Furthermore, have any of these changes significantly improved K-12 education?  While apparently well-intentioned state legislators and state departments of education are mandating changes in K-12 education, there are no guarantees of improving matters. 

Worse, these changes may cause more harm than good.  The stakes are very high.  The consequences of mistakes can be devastating for our children and our future.

The following questions have not been adequately addressed:

We must know what to change in order to know how.  Without knowing what to change, the “how” is irrelevant (Frick, Thompson & Koh, 2006).   We must know whether the change is likely to accomplish the goal and that the change will not have negative, unintended effects. 

For example, attempts to hold teachers accountable for student achievement not under their control may drive the best teachers to leave the profession, due to frustration with such working conditions.  It may also discourage potentially good teachers from entering the profession.  Moreover, the best students might leave the public schools to attend private schools, if their parents can afford it.  This would leave public schools in possibly worse straits, with the least capable teachers and lowest achieving students remaining, and less money from public tax dollars to support them. Then what? 

Paradigm Change for Improving Education Requires Sound Knowledge

Some scholars argue that an entire paradigm change is needed in education.  For example, Reigeluth & Karnopp (2013) have promoted a vision and strategies to get there.  These include significant curriculum expansion, individualized learner-centered instruction, and attainment-based evaluation of learning—that contrasts with existing time- and age-based structures for moving student groups through lock-step grade levels. As another example, Duffy (2009) is promoting systemic change efforts.

But do we know how well such new paradigms will work?  This does not mean that a new education system that is learner-centered and attainment-based is not worthwhile.  Nor does it mean that changes to expand and revamp curriculum in school are not needed.  It just means that we lack sound knowledge to predict outcomes of new designs of education systems.

Why Sound Knowledge of Education Is Needed

As an analogy, consider an old bridge that is failing—it is structurally weak and is impeding the flow of traffic.  If the bridge is not fixed, it will collapse and vehicles will plunge into the river.  When engineers design a new bridge, they utilize adequate scientific theories.  No one in modern times would consider designing a new bridge by trial and error.  Nor would they let politicians try to do it.

Yet, in education we are essentially proceeding by trial and error in attempts to improve education—whether tinkering around the edges or by creating new paradigms.  We lack sound knowledge to make reasonable predictions whether or not the proposed remedies will fix the problems in education we face.

Disciplines Require Precise Language

In disciplines where knowledge has significantly advanced, there has been careful development of terminology so that researchers know what each other is actually talking about.  For example, in physics the concepts of ‘atoms’ and ‘molecules’ are clearly defined.
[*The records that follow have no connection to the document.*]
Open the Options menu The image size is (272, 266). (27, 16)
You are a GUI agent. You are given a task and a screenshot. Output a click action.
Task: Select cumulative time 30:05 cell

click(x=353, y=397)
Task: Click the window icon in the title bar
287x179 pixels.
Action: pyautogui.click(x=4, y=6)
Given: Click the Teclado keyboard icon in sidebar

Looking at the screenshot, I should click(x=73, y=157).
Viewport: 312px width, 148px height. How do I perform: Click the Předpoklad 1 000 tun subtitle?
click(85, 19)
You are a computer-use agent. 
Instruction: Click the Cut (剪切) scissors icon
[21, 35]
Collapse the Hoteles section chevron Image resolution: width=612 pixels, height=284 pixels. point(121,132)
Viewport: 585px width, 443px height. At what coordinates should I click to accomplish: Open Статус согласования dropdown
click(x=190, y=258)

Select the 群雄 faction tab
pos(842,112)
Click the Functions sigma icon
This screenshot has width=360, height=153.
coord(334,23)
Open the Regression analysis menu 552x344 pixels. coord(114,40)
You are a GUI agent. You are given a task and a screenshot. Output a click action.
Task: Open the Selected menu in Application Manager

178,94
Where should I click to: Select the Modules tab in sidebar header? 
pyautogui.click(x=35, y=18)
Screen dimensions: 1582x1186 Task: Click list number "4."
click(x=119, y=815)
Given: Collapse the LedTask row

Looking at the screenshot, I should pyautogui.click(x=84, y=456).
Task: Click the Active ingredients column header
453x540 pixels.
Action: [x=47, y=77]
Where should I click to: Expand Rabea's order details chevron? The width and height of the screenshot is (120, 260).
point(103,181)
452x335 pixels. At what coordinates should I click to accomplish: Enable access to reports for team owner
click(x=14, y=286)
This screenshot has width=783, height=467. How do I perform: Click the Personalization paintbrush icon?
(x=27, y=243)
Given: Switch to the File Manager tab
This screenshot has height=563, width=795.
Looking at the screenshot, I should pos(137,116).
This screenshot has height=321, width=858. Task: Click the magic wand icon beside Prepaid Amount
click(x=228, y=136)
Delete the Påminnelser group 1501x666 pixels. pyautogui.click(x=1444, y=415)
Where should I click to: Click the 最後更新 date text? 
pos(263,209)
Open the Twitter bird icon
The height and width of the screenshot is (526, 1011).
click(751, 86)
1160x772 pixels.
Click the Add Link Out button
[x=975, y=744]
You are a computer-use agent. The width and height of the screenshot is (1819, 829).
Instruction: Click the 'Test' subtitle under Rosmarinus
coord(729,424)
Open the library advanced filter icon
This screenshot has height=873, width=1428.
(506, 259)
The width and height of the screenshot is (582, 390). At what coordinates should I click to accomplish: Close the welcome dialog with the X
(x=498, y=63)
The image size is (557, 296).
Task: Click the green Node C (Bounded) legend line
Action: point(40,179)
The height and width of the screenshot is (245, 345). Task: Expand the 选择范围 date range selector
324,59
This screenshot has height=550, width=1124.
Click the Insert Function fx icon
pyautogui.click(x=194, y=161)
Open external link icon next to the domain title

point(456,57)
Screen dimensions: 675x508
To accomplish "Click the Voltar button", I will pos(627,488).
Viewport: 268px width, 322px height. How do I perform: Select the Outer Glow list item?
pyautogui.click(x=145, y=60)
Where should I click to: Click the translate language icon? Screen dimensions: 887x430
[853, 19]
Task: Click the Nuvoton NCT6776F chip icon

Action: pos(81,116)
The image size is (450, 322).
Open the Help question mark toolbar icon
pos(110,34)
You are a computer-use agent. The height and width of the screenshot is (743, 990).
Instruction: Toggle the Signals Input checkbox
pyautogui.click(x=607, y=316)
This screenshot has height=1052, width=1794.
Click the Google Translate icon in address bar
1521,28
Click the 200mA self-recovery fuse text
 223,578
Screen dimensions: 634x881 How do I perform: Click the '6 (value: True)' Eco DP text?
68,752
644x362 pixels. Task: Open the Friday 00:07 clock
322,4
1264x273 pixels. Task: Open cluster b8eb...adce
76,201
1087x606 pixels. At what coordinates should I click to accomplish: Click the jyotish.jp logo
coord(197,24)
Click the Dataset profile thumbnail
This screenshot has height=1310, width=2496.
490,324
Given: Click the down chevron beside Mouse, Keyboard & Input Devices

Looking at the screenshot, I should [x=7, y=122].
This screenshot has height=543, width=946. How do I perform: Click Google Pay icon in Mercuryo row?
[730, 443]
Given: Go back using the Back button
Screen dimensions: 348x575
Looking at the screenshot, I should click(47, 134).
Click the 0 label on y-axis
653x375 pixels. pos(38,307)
Each ‘atom’ has a particular combination subatomic elements called ‘electrons’, ‘protons’, and zero or more ‘neutrons’.  For example, a molecule of ‘water’ is comprised of two ‘hydrogen’ atoms and one ‘oxygen’ atom.  A ‘hydrogen’ atom consists of one electron and one proton.  A stable ‘oxygen’ atom contains eight each of electrons, protons and neutrons (see “Properties of water,” n.d.).

As another example, it was not that long ago that the field of medicine was not a discipline.  There was no medical science, as there now is.  At one time, physicians would prescribe bloodletting to treat all kinds of disease, which turned out to be an ineffective practice and has been largely abandoned (“Bloodletting,” n.d.).  Many people were harmed by such ignorance. 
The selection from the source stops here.